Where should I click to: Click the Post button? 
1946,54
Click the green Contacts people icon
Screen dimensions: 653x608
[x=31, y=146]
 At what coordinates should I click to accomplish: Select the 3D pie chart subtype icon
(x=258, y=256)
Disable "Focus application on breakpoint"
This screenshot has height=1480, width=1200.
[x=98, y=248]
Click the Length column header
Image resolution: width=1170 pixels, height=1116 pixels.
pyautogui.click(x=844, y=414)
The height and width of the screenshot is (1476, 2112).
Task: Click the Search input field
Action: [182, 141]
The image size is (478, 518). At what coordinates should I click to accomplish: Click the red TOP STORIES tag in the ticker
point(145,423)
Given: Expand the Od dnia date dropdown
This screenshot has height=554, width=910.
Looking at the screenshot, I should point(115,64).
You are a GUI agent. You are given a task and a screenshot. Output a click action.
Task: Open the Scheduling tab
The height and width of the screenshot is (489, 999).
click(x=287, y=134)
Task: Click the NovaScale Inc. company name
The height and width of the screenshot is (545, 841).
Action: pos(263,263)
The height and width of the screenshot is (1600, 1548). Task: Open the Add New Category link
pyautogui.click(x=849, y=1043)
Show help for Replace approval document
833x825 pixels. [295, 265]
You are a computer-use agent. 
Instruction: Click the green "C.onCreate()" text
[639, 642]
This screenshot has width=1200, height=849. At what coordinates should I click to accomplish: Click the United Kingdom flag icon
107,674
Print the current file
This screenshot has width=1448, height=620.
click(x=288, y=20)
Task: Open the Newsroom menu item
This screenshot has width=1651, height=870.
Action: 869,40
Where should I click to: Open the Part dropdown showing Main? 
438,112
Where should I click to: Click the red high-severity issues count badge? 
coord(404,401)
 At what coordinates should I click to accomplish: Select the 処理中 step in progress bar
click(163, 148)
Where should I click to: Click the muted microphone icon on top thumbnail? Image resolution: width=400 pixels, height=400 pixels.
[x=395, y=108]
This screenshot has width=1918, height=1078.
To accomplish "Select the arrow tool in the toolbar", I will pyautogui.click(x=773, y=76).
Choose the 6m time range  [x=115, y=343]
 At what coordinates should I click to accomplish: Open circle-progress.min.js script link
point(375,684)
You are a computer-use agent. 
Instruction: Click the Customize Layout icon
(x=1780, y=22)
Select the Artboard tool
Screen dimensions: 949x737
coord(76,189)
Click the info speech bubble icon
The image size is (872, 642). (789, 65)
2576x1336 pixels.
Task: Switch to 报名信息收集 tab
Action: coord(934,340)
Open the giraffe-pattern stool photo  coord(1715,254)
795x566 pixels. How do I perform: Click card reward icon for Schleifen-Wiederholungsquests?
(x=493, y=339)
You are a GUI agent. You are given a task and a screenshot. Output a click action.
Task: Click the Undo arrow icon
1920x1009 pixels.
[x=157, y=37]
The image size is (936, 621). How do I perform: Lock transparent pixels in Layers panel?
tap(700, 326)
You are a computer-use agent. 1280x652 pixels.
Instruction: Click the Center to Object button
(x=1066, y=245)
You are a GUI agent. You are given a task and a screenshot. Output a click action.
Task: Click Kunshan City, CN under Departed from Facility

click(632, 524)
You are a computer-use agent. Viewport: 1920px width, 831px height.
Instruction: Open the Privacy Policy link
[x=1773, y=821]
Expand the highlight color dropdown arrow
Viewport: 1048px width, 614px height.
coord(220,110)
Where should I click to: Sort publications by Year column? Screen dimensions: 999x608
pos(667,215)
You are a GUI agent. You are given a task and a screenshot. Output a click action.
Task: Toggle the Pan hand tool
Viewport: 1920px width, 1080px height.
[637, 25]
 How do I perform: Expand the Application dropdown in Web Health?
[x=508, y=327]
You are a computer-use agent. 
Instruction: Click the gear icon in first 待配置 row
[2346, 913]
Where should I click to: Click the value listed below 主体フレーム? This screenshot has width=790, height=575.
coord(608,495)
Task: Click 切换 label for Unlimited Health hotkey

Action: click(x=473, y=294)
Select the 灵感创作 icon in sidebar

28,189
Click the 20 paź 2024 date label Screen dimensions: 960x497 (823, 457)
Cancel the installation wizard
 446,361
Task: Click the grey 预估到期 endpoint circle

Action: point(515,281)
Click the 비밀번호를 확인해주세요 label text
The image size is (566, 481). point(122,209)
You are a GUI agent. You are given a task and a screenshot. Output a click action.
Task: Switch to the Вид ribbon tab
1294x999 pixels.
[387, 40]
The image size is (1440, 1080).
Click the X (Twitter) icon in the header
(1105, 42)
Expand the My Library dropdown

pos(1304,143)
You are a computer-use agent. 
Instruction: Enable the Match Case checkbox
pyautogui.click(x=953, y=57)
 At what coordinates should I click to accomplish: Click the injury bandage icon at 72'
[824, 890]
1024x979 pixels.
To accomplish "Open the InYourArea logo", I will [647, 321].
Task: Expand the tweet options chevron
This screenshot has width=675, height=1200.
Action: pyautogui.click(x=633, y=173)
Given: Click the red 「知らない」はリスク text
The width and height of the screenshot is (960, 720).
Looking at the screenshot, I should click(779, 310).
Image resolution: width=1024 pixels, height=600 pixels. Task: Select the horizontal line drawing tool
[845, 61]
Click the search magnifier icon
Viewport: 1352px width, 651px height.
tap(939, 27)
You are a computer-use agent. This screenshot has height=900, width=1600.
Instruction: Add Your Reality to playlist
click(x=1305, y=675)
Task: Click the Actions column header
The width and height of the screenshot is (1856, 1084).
============
> [WORK TO COMPLETE]:
Return all of the records above word for word, leaving every line unchanged.

> [RESPONSE FOR THIS EXERCISE]:
Where should I click to: Click the Post button? 
1946,54
Click the green Contacts people icon
Screen dimensions: 653x608
[x=31, y=146]
 At what coordinates should I click to accomplish: Select the 3D pie chart subtype icon
(x=258, y=256)
Disable "Focus application on breakpoint"
This screenshot has height=1480, width=1200.
[x=98, y=248]
Click the Length column header
Image resolution: width=1170 pixels, height=1116 pixels.
pyautogui.click(x=844, y=414)
The height and width of the screenshot is (1476, 2112).
Task: Click the Search input field
Action: [182, 141]
The image size is (478, 518). At what coordinates should I click to accomplish: Click the red TOP STORIES tag in the ticker
point(145,423)
Given: Expand the Od dnia date dropdown
This screenshot has height=554, width=910.
Looking at the screenshot, I should point(115,64).
You are a GUI agent. You are given a task and a screenshot. Output a click action.
Task: Open the Scheduling tab
The height and width of the screenshot is (489, 999).
click(x=287, y=134)
Task: Click the NovaScale Inc. company name
The height and width of the screenshot is (545, 841).
Action: pos(263,263)
The height and width of the screenshot is (1600, 1548). Task: Open the Add New Category link
pyautogui.click(x=849, y=1043)
Show help for Replace approval document
833x825 pixels. [295, 265]
You are a computer-use agent. 
Instruction: Click the green "C.onCreate()" text
[639, 642]
This screenshot has width=1200, height=849. At what coordinates should I click to accomplish: Click the United Kingdom flag icon
107,674
Print the current file
This screenshot has width=1448, height=620.
click(x=288, y=20)
Task: Open the Newsroom menu item
This screenshot has width=1651, height=870.
Action: 869,40
Where should I click to: Open the Part dropdown showing Main? 
438,112
Where should I click to: Click the red high-severity issues count badge? 
coord(404,401)
 At what coordinates should I click to accomplish: Select the 処理中 step in progress bar
click(163, 148)
Where should I click to: Click the muted microphone icon on top thumbnail? Image resolution: width=400 pixels, height=400 pixels.
[x=395, y=108]
This screenshot has width=1918, height=1078.
To accomplish "Select the arrow tool in the toolbar", I will pyautogui.click(x=773, y=76).
Choose the 6m time range  [x=115, y=343]
 At what coordinates should I click to accomplish: Open circle-progress.min.js script link
point(375,684)
You are a computer-use agent. 
Instruction: Click the Customize Layout icon
(x=1780, y=22)
Select the Artboard tool
Screen dimensions: 949x737
coord(76,189)
Click the info speech bubble icon
The image size is (872, 642). (789, 65)
2576x1336 pixels.
Task: Switch to 报名信息收集 tab
Action: coord(934,340)
Open the giraffe-pattern stool photo  coord(1715,254)
795x566 pixels. How do I perform: Click card reward icon for Schleifen-Wiederholungsquests?
(x=493, y=339)
You are a GUI agent. You are given a task and a screenshot. Output a click action.
Task: Click the Undo arrow icon
1920x1009 pixels.
[x=157, y=37]
The image size is (936, 621). How do I perform: Lock transparent pixels in Layers panel?
tap(700, 326)
You are a computer-use agent. 1280x652 pixels.
Instruction: Click the Center to Object button
(x=1066, y=245)
You are a GUI agent. You are given a task and a screenshot. Output a click action.
Task: Click Kunshan City, CN under Departed from Facility

click(632, 524)
You are a computer-use agent. Viewport: 1920px width, 831px height.
Instruction: Open the Privacy Policy link
[x=1773, y=821]
Expand the highlight color dropdown arrow
Viewport: 1048px width, 614px height.
coord(220,110)
Where should I click to: Sort publications by Year column? Screen dimensions: 999x608
pos(667,215)
You are a GUI agent. You are given a task and a screenshot. Output a click action.
Task: Toggle the Pan hand tool
Viewport: 1920px width, 1080px height.
[637, 25]
 How do I perform: Expand the Application dropdown in Web Health?
[x=508, y=327]
You are a computer-use agent. 
Instruction: Click the gear icon in first 待配置 row
[2346, 913]
Where should I click to: Click the value listed below 主体フレーム? This screenshot has width=790, height=575.
coord(608,495)
Task: Click 切换 label for Unlimited Health hotkey

Action: click(x=473, y=294)
Select the 灵感创作 icon in sidebar

28,189
Click the 20 paź 2024 date label Screen dimensions: 960x497 (823, 457)
Cancel the installation wizard
 446,361
Task: Click the grey 预估到期 endpoint circle

Action: point(515,281)
Click the 비밀번호를 확인해주세요 label text
The image size is (566, 481). point(122,209)
You are a GUI agent. You are given a task and a screenshot. Output a click action.
Task: Switch to the Вид ribbon tab
1294x999 pixels.
[387, 40]
The image size is (1440, 1080).
Click the X (Twitter) icon in the header
(1105, 42)
Expand the My Library dropdown

pos(1304,143)
You are a computer-use agent. 
Instruction: Enable the Match Case checkbox
pyautogui.click(x=953, y=57)
 At what coordinates should I click to accomplish: Click the injury bandage icon at 72'
[824, 890]
1024x979 pixels.
To accomplish "Open the InYourArea logo", I will [647, 321].
Task: Expand the tweet options chevron
This screenshot has width=675, height=1200.
Action: pyautogui.click(x=633, y=173)
Given: Click the red 「知らない」はリスク text
The width and height of the screenshot is (960, 720).
Looking at the screenshot, I should click(779, 310).
Image resolution: width=1024 pixels, height=600 pixels. Task: Select the horizontal line drawing tool
[845, 61]
Click the search magnifier icon
Viewport: 1352px width, 651px height.
tap(939, 27)
You are a computer-use agent. This screenshot has height=900, width=1600.
Instruction: Add Your Reality to playlist
click(x=1305, y=675)
Task: Click the Actions column header
The width and height of the screenshot is (1856, 1084).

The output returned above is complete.